Hong Kong’s new rules have parents leaving Hong Kong

This CNN article details how some parents are planning to emigrate from Hong Kong because of new legislation stating pro-democracy teachings and materials are prohibited from the classroom. The first section of the article introducing how Sarah a mother of an eight-year-old boy and teacher prepares to leave her birthplace, Hong Kong. Sarah disapproves of the new law and fears that it will limit her child’s educational freedom. They plan to move to the United Kingdom even though the pandemic might limit their future job prospects. The article continues to detail information the law lists as “illegal ideas” and reforming the school system’s curriculum to “teach students a more balanced history of China” (Wang and Wright, 2020). Lastly, a discussion on the future generation of Hong Kong’s children is presented.
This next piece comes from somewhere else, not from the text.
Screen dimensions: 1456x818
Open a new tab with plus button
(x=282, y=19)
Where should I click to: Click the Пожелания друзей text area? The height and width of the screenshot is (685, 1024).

I have mixed feelings about this article and the situation in Hong Kong. First, I am reminded of a post I saw last year over the summer on Instagram. The post condemned non-Chinese people from commenting on the protests in Hong Kong because they were not Chinese and did not understand the events fully. Whenever, I read or share my opinion about issues in Hong Kong, China, or Taiwan that post lingers in. my mind and haunts me sort of. However, I believe people regardless of nationality have a right to stand with people experiencing injustices. Also, I believe in “minding your own business”. Currently, I am at the stage of my life where “minding your own business” and the silence that comes with that conflict with the need to take action. Secondly, this article makes me think of my friends whose parents were immigrants and left their home country to provide their children with better education and so on. I never had to leave my home country because of any laws or acts by the government that propelled my parents to move. Even moving states to find better schools or jobs was not a thought for them. The only thing I empathize with is moving house to escape gang violence. The situation in Hong Kong makes me think of a “what if”. For instance, “what if” people in the UK are unwelcoming to the immigrants from Hong Kong, and they are denied entry or job opportunities? Where would they go?  “What if” the world continues down this path of separation, violence, restriction, and so on? What happens then? I have questions and no answers. I was once told to ask questions but expect no answers; when there are no answers you must act.

Maya Sykes

2 Responses to “Hong Kong’s new rules have parents leaving Hong Kong

  • Miranda Doremus- Reznor
    6 months ago

    Wow Maya. Thanks for sharing. After reading I feel much like you, “All questions, no answers.” I see so many parallels between mainland China and wanting to teach patriotism with many of the criticisms teachers face in the U.S. Teachers are often criticized for being political, but what many don’t understand is that education is inherently political because of whose voices you elevate and whose you ignore or leave out.

  • Deniz Ortactepe
    5 months ago

    Maya – this is exactly why I am here in the States. I had a good job, a nice car, and a university subsidized apartment that I was paying less than $100 a month! And more importantly, I was with my family. But then this happened: https://www.nytimes.com/2019/07/24/magazine/the-era-of-people-like-you-is-over-how-turkey-purged-its-intellectuals.html
    And I wish your what ifs were just what ifs but they are not. Trump’s executive order precisely did what you are afraid of – shut down the country for immigrants like myself. The UK’s no different. I am married to a UK citizen, I get a six-month long tourist visa every time I visit my in-laws. And these people, including myself, can afford to move, or take that risk. Most people can’t. What all those anti-immigration supporters don’t understand is that people wouldn’t be moving out of their countries if the circumstances in their countries didn’t force them to.